**EXERCISE OBJECTIVE:**
Quote, without any change, the line that contains "This screenshot has width=1428, height=752." and all lines that follow it to the end of the data below.

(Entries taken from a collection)
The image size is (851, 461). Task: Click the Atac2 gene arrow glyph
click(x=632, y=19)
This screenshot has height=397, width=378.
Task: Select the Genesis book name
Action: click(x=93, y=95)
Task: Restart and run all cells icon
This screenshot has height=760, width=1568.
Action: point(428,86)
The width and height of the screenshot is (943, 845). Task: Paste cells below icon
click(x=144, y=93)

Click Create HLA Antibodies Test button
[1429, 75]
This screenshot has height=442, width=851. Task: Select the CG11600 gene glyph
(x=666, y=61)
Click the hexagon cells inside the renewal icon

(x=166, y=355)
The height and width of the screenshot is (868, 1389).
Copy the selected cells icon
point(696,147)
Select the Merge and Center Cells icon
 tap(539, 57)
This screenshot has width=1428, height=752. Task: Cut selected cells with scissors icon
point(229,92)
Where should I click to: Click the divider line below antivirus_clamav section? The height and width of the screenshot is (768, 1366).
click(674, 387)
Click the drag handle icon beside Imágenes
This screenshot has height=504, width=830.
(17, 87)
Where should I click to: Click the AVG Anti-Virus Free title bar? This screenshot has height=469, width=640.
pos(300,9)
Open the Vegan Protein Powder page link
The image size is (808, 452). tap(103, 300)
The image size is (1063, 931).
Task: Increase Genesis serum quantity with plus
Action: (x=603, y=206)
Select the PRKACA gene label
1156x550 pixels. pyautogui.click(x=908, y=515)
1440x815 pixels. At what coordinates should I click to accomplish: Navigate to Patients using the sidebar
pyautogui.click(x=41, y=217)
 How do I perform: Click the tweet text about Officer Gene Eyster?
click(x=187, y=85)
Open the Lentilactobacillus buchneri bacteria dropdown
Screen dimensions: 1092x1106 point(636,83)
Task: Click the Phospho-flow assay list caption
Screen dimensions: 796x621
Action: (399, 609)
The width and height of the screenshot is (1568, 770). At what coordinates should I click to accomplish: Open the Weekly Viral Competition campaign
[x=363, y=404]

**EXERCISE OUTPUT:**
This screenshot has width=1428, height=752. Task: Cut selected cells with scissors icon
point(229,92)
Where should I click to: Click the divider line below antivirus_clamav section? The height and width of the screenshot is (768, 1366).
click(674, 387)
Click the drag handle icon beside Imágenes
This screenshot has height=504, width=830.
(17, 87)
Where should I click to: Click the AVG Anti-Virus Free title bar? This screenshot has height=469, width=640.
pos(300,9)
Open the Vegan Protein Powder page link
The image size is (808, 452). tap(103, 300)
The image size is (1063, 931).
Task: Increase Genesis serum quantity with plus
Action: (x=603, y=206)
Select the PRKACA gene label
1156x550 pixels. pyautogui.click(x=908, y=515)
1440x815 pixels. At what coordinates should I click to accomplish: Navigate to Patients using the sidebar
pyautogui.click(x=41, y=217)
 How do I perform: Click the tweet text about Officer Gene Eyster?
click(x=187, y=85)
Open the Lentilactobacillus buchneri bacteria dropdown
Screen dimensions: 1092x1106 point(636,83)
Task: Click the Phospho-flow assay list caption
Screen dimensions: 796x621
Action: (399, 609)
The width and height of the screenshot is (1568, 770). At what coordinates should I click to accomplish: Open the Weekly Viral Competition campaign
[x=363, y=404]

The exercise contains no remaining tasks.